Australian carbon credits hit record highs of over $55 a tonne earlier this year, but last week the price crashed.
- Carbon credit prices fall more than 30% after federal government policy change
- Landowners, businesses and carbon credit providers can request to withdraw from fixed delivery contracts
- Decision taken in response to an “unsustainable” gap between fixed contracts and open market prices
The carbon credit market plunged more than 30% after the announcement that people will now be able to request to withdraw from their fixed-delivery carbon credit contracts with the federal government and enter the much more lucrative open market.
Josh Harris, co-chief executive of carbon farming project service provider Climate Friendly, said the Commonwealth held nearly two-thirds of the country’s Australian Carbon Credit Units (ACCUs).
The sudden rule change meant that a flood of government carbon credits could now enter the open market, driving prices down overnight.
Why did the government make this decision?
Previously, anyone undertaking carbon credit projects had to sign a fixed contract with the Commonwealth to provide carbon credits for up to 10 years before they could sell on the open market.
More recently, people were able to sign up for an optional delivery contract, where they could sell either to the government or on the open market.
But a widening gap – about $12 per unit of carbon credit – has opened up between the fixed price offered by the government and the open or spot market.

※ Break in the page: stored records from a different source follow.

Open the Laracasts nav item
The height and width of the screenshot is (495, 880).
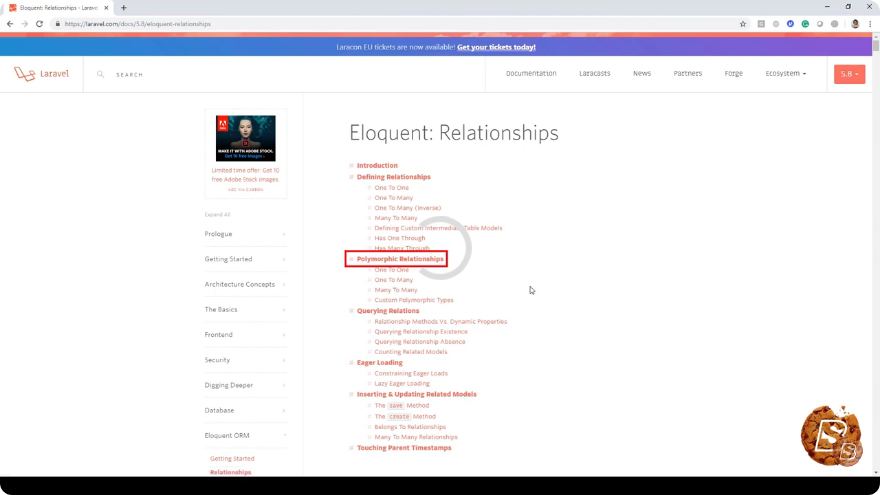coord(594,74)
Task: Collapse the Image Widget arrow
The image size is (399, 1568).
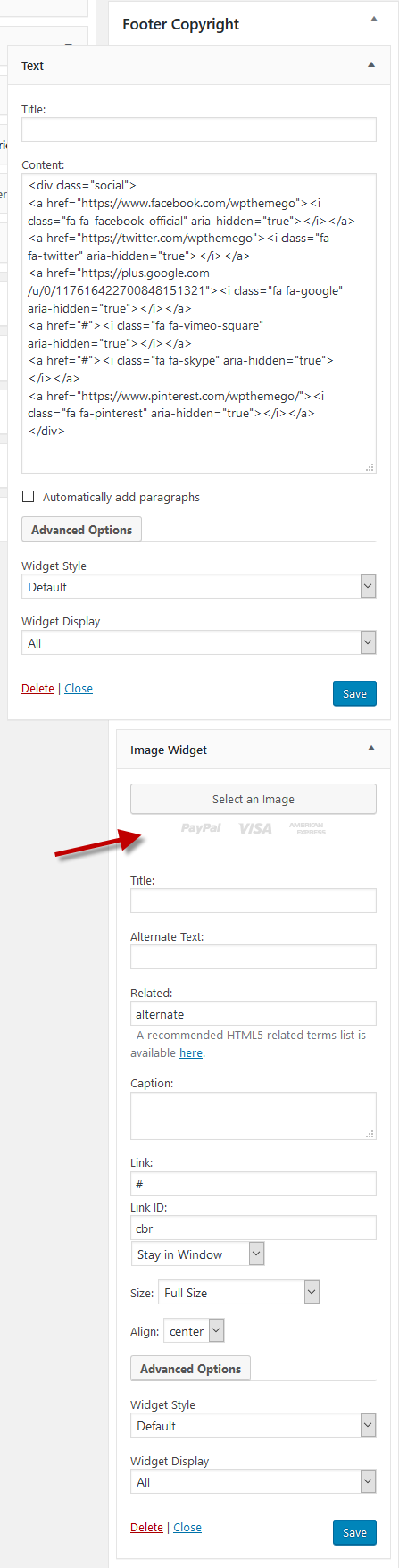Action: pos(371,749)
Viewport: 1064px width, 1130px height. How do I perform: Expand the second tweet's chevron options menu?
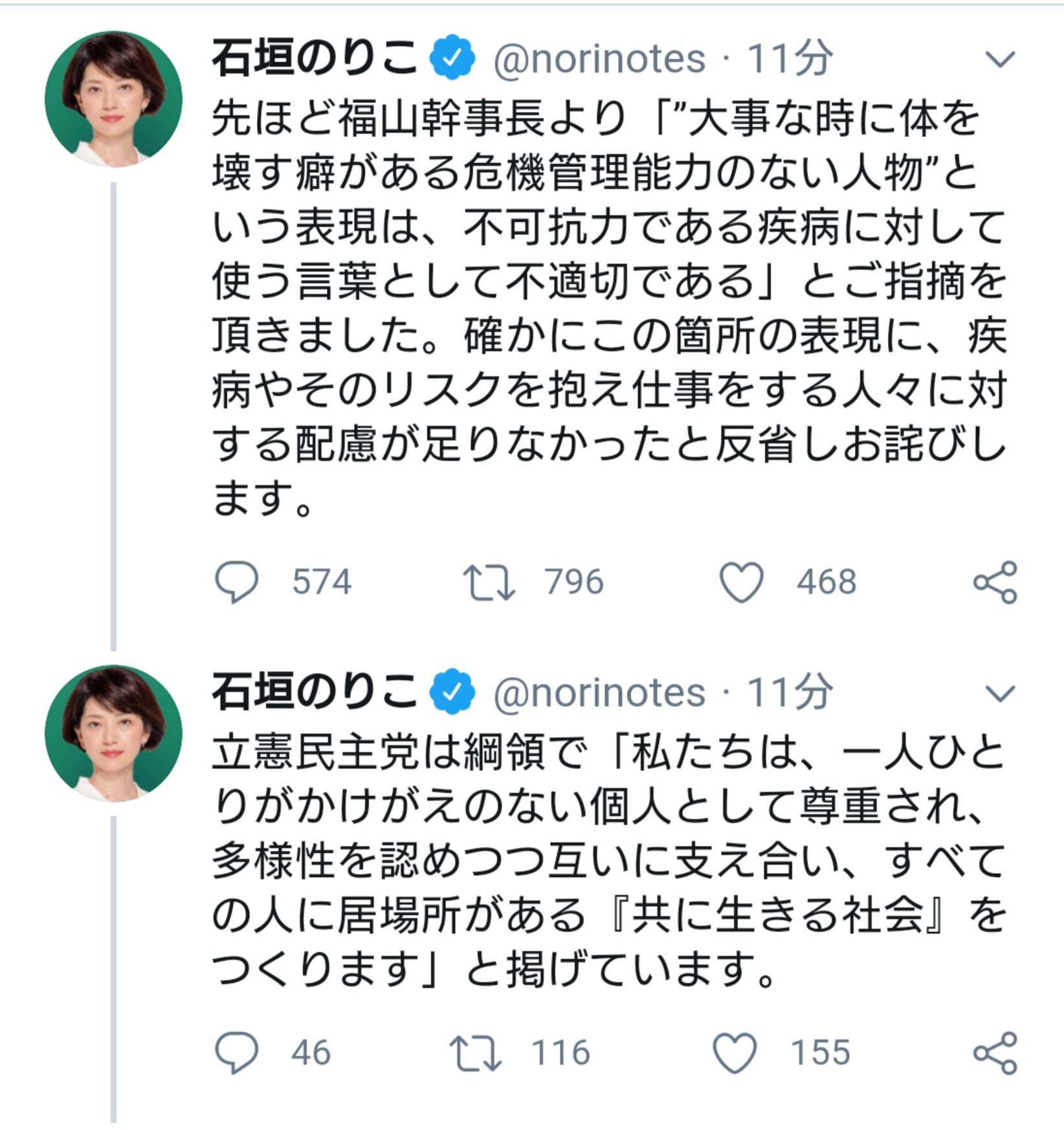[x=1000, y=694]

In a statement, a spokesman for the Clean Energy Regulator, the government body charged with accelerating carbon emissions reductions, said the spot market had grown by around 200% in the past year.
“It was clear that some promoters had considered using damages clauses in their contracts to sell their ACCUs at higher prices in the secondary market.

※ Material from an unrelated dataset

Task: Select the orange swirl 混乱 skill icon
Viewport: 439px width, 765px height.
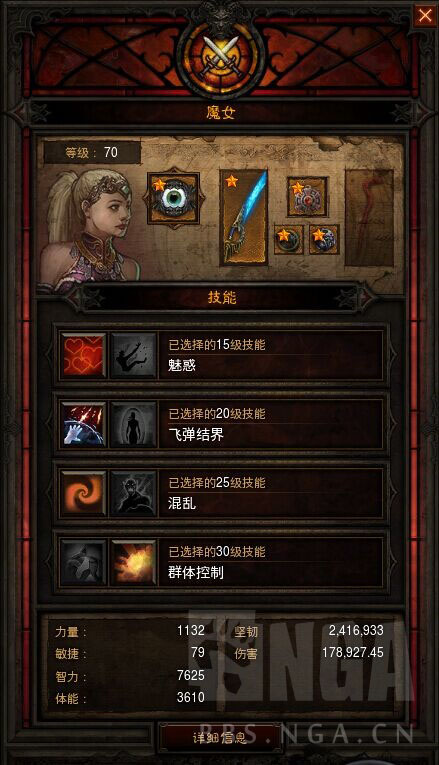Action: 83,493
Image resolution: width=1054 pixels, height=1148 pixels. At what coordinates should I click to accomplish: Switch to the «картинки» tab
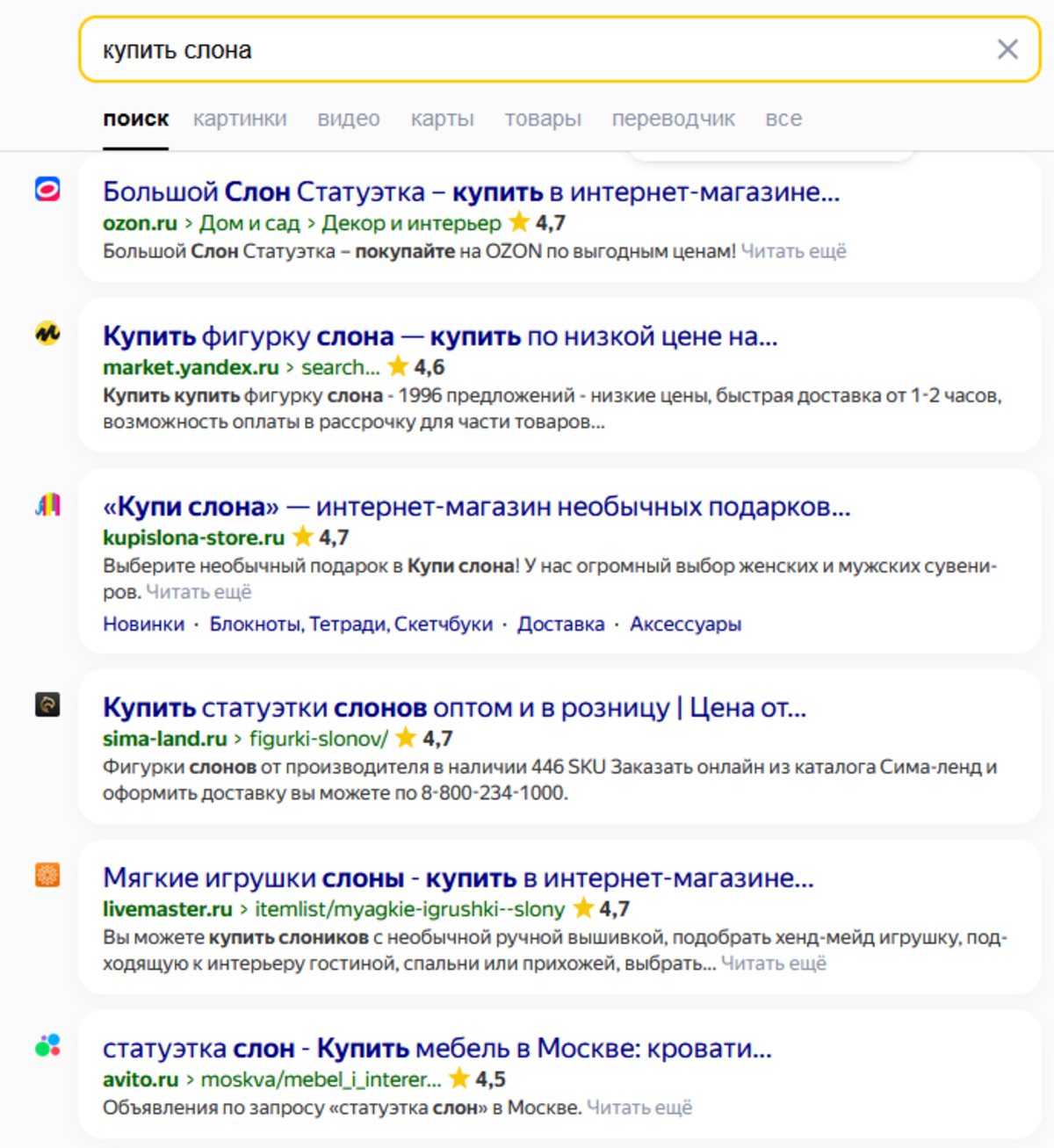pos(240,119)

“If this happened, the Commonwealth would be obliged to pursue the recovery of the debt of the liquidated damages clause in the contracts, including by taking legal action.”
He said instead they would offer a “measured” and “orderly” exit arrangement of fixed delivery contracts and rather than a legal procedure, the exit fee will be an administrative procedure.
Decision could impact net zero goal
Mr Harris said the policy change could deter landowners from committing to carbon projects and would make it more difficult to reduce emissions.
Lower prices could also change the equation for companies that decide to offset their emissions by buying carbon credits or investing in reducing their emissions themselves.
Jacqueline McArthur, from Moama in the NSW Riverina region, is part of Regen Farmers Mutual, a group of farmers who have come together to act as a broker for carbon credits and other environmental goods and services.
She said the change in policy destabilized the market.
“They [the federal government] really had to react, which is unfortunate because the big brokers said they would walk away from their contracts.
“The government had to weigh the price of litigation…or have a managed pension.”
Ms McArthur said the focus now needs to be on market design and having a national emissions reduction policy.
“We need to have a policy that ensures there are more market participants in addition to the government.”